Titius-Bode's Relation and Distribution of Exoplanets

The distance distribution in our planetary system has been a controversial matter. Two kinds of important issues on Titius-Bode's relation have been discussed up to now: one is if there is a simple mathematical relation between distances of natural bodies orbiting a central body, and the other is if there is any physical basis for such a relation. We have examined, by applying it to exo-planetary systems, whether Titius-Bode's relation is exclusively applicable to our solar system.
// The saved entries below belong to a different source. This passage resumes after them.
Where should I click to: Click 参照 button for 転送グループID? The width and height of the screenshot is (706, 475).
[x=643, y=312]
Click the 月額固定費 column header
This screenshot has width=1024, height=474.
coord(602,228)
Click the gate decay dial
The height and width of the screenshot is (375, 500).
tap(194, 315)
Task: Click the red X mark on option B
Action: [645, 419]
We study, with the $X^2$ test, the distribution of period ratios of two planets in multiple planet systems by comparing it with that derived from not only Titius-Bode's relation but also other forms of it. The $X^2$ value between the distribution of the orbital period derived from Titius-Bode's relation and that observed in our Solar system is 12.28 (dof=18) with high probability, i.e., 83.3 %. The value of $X^2$ and probability resulted from Titius-Bode's relation and observed exo-planetary systems are 21.38 (dof=26) and 72.2 %, respectively. Modified forms we adopted seem also to agree with the planetary system as favorably as Titius-Bode's relation does. As a result, one cannot rule out the possibility that the distribution of the ratio of orbiting periods in multiple planet systems is consistent with that derived from Titius-Bode's relation. Having speculated Titius-Bode's relation could be valid in exo-planetary systems, we tentatively conclude it is unlikely that Titius-Bode's relation explains the distance distribution in our planetary system due to chance. Finally, we point out implications of our finding.